I originally started off with F#’s map type, but I found that creating the symbol table using only immutable data structures was hard work. So SymbolTable will subclass .NET’s Dictionary type:

type SymbolTable(program) as self =
  inherit Dictionary<IdentifierRef, VariableDeclaration>(HashIdentity.Reference)

  …

The keys in the symbol table are IdentifierRefs. This is a record type that we defined as part of the AST:

let IdentifierRef = { Identifier : string; }

Records are reference types, not value types, but by default they use structural equality. That’s no good here, because we might have more than one IdentifierRef instance with the same Identifier - for example, if a local variable foo is defined in more than one method. So when we’re storing and fetching symbol types based on IdentifierRef instances, we want to use reference equality - that’s what HashIdentity.Reference does for us.

The values in the symbol table are VariableDeclarations, which are defined as:

let VariableDeclaration = 
  | ScalarVariableDeclaration of TypeSpec * Identifier
  | ArrayVariableDeclaration of TypeSpec * Identifier

So our symbol table will map identifiers - i.e. names of static variables, parameters and local variables - to their corresponding VariableDeclaration objects. As a concrete example, for this program:

int a;
int main(bool b) {
  float c[];
  return 1;
}

our symbol table will look like this:

Identifier	Variable declaration
`a`	`Ast.ScalarVariableDeclaration(Ast.Int, "a")`
`b`	`Ast.ScalarVariableDeclaration(Ast.Bool, "b")`
`c`	`Ast.ArrayVariableDeclaration(Ast.Float, "c")`

To build the symbol table, we’re going to need some helper functions and types.

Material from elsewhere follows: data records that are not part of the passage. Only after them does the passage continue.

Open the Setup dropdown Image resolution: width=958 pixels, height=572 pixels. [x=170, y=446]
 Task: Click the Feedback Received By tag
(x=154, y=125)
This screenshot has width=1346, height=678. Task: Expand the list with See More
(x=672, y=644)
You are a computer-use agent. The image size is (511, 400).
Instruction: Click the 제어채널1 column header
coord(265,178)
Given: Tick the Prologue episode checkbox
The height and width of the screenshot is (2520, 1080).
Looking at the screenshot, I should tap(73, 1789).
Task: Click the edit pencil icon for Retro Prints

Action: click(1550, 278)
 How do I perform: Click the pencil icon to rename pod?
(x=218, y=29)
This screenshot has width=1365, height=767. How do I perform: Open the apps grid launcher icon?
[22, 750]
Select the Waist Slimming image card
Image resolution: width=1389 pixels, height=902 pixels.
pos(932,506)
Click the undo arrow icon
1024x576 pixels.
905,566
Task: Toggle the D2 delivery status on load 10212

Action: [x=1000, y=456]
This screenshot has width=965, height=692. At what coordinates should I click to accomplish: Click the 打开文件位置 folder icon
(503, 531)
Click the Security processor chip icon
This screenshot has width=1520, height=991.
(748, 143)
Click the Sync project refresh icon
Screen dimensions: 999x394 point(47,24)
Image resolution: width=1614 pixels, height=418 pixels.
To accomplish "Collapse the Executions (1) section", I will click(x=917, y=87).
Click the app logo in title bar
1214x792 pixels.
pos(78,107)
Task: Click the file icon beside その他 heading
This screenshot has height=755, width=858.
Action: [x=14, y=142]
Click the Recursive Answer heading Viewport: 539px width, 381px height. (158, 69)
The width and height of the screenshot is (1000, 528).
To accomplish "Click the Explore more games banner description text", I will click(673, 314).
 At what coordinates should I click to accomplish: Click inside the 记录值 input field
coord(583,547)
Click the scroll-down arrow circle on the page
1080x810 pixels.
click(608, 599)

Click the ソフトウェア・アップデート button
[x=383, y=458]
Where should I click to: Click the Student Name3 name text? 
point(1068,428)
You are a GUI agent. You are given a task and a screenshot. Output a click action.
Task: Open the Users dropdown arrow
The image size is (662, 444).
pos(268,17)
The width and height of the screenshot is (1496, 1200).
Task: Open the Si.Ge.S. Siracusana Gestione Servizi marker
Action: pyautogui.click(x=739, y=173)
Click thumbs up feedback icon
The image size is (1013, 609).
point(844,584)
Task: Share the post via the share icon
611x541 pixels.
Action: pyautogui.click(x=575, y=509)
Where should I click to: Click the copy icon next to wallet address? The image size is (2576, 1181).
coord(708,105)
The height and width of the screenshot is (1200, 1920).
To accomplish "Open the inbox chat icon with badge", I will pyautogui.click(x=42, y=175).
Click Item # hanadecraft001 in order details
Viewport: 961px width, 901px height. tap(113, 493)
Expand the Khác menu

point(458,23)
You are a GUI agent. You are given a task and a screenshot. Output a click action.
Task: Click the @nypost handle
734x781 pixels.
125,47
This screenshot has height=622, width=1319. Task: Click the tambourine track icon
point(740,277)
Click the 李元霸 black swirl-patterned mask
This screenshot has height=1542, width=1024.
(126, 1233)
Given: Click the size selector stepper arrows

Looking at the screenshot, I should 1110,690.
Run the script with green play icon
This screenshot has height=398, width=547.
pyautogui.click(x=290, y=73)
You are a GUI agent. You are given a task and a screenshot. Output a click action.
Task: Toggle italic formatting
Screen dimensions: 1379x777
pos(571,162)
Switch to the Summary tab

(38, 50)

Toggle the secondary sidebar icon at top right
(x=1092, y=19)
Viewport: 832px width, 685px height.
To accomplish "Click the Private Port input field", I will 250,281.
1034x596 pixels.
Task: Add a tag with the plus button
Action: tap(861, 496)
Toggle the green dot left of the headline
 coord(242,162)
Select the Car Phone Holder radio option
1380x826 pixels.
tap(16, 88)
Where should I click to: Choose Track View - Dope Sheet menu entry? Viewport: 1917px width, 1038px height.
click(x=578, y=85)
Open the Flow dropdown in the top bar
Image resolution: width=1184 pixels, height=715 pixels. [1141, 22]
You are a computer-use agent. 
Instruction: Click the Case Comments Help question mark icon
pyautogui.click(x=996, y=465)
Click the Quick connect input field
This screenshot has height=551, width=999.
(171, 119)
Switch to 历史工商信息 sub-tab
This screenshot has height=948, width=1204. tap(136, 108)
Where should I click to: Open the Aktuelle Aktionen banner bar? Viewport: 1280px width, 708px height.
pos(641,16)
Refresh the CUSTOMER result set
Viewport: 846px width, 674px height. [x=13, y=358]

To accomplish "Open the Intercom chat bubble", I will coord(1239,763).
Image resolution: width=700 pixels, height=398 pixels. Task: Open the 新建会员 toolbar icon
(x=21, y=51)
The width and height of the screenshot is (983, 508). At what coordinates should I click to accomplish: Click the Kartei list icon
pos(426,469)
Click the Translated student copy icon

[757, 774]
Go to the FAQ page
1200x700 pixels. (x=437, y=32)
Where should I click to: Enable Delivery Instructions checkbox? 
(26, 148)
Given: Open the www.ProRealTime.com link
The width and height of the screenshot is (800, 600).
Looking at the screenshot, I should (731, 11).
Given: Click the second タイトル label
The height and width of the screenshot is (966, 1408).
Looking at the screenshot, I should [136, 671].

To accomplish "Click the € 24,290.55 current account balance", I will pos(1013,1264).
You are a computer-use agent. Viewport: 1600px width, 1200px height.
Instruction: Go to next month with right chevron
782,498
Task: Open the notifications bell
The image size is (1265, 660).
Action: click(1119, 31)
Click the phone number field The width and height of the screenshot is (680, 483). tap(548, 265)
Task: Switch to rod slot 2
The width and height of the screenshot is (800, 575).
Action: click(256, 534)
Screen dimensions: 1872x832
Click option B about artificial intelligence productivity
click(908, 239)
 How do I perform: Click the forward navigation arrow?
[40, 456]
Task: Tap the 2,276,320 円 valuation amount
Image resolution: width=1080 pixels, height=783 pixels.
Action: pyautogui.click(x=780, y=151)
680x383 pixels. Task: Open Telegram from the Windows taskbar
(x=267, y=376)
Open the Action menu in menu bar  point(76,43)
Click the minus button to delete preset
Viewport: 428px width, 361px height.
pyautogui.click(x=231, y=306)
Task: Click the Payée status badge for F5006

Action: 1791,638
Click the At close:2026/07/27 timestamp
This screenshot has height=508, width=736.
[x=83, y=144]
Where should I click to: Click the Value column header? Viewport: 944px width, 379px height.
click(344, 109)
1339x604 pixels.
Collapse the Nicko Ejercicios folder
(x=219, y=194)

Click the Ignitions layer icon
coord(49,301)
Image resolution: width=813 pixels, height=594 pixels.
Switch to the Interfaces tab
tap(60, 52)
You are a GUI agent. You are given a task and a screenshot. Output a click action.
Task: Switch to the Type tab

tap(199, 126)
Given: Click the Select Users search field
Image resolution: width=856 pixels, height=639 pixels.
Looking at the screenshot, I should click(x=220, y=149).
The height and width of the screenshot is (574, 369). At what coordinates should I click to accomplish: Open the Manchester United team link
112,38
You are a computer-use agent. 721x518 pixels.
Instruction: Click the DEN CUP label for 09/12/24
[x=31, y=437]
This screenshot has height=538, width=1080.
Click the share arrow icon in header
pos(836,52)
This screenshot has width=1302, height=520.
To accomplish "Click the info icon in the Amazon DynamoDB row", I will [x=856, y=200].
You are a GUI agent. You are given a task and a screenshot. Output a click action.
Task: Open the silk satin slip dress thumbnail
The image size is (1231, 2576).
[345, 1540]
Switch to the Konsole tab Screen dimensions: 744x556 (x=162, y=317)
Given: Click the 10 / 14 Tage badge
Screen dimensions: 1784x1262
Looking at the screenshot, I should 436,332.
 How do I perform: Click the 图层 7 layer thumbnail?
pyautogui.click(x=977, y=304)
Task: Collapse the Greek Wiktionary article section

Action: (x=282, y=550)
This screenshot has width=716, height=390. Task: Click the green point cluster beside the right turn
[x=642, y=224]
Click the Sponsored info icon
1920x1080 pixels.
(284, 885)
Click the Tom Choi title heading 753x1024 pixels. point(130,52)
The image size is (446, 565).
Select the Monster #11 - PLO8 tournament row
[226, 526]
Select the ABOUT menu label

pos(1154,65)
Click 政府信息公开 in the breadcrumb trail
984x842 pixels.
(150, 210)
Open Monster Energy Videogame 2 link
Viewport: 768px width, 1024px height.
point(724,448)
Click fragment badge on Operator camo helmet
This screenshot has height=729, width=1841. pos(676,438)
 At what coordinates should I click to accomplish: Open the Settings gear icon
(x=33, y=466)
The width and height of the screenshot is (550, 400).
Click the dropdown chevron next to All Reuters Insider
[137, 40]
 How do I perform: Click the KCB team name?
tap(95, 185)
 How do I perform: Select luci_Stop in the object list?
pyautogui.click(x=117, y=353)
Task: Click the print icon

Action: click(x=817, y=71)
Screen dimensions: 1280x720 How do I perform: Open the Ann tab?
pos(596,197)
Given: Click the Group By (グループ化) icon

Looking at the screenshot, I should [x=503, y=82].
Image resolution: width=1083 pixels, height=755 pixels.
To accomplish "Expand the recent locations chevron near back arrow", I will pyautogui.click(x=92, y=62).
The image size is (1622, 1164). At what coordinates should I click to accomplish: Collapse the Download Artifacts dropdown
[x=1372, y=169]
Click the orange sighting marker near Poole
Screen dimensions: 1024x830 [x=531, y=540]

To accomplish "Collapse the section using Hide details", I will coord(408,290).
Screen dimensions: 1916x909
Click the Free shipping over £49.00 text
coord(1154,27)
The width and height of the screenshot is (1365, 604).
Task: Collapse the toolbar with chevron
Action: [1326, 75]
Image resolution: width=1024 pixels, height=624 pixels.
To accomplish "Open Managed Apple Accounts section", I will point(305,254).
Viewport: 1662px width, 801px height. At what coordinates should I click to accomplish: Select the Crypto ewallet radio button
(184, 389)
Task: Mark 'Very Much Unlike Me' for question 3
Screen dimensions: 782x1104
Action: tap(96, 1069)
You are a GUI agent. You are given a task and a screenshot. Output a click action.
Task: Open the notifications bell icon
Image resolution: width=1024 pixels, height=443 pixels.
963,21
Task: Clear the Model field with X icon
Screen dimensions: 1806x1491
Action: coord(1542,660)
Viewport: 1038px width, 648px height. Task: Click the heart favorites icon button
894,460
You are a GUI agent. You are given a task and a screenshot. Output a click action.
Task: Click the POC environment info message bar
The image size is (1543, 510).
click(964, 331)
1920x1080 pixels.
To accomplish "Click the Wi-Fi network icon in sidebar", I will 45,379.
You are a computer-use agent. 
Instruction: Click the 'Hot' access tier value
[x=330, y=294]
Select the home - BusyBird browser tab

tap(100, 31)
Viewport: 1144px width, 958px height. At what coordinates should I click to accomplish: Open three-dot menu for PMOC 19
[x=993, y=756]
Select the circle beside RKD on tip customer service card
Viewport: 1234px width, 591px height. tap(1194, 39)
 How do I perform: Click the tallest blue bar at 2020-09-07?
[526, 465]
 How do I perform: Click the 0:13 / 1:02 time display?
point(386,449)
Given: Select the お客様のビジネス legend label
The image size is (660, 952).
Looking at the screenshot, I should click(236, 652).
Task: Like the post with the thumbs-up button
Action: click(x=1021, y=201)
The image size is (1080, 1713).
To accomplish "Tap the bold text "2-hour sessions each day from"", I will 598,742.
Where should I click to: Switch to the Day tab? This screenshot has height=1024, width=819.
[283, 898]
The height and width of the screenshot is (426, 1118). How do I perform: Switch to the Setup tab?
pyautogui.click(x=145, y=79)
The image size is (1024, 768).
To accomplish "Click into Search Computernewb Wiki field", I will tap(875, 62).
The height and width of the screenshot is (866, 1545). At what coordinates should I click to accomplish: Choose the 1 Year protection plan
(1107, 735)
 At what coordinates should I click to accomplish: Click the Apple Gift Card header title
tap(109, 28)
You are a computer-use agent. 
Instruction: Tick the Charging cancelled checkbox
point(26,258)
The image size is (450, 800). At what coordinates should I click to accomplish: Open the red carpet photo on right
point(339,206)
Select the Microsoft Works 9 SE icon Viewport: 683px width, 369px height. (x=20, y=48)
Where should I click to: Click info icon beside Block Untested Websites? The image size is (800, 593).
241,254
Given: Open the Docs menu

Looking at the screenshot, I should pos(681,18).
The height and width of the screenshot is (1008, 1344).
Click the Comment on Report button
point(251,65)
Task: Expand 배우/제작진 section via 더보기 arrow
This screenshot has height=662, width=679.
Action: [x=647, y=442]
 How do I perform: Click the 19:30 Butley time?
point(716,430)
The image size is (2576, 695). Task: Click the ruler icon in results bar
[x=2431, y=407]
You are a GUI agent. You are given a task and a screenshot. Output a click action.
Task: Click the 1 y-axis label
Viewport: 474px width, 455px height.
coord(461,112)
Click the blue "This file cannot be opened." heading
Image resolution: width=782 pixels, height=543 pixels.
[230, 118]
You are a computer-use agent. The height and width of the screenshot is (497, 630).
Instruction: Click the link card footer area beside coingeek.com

We’ll define a type to store all the variable declarations for a single “scope”, where scope means what it normally does in programming languages.

type private SymbolScope(parent : SymbolScope option ) =
  let mutable list = List.empty<VariableDeclaration>

  let identifierFromDeclaration =
    function
    | ScalarVariableDeclaration(_, i)
    | ArrayVariableDeclaration(_, i) -> i

  let declaresIdentifier (identifierRef : IdentifierRef) declaration =
    (identifierFromDeclaration declaration) = identifierRef.Identifier

  member x.AddDeclaration declaration =
    let ifd = identifierFromDeclaration
    if List.exists (fun x -> ifd x = ifd declaration) list then
      raise (variableAlreadyDefined (identifierFromDeclaration declaration))
    list <- declaration :: list

  member x.FindDeclaration identifierRef =
    let found = List.tryFind (fun x -> declaresIdentifier identifierRef x) list
    match found with
    | Some(d) -> d
    | None ->
      match parent with
      | Some(ss) -> ss.FindDeclaration identifierRef
      | None -> raise (nameDoesNotExist (identifierRef.Identifier))

Let’s walk through it:

First, we declare an empty list of VariableDeclaration objects.
Then there are a couple of helper functions: identifierFromDeclaration takes in a VariableDeclaration and returns its identifier.
declaresIdentifier checks whether a given declaration declares an identifier.
AddDeclaration adds a declaration to this scope. We first make sure that this identifier hasn’t already been declared in this scope (our first bit of actual semantic analysis!).
FindDeclaration returns the VariableDeclaration object for a given identifier. It recurses up through the parent symbol scopes, following standard language conventions for name lookup.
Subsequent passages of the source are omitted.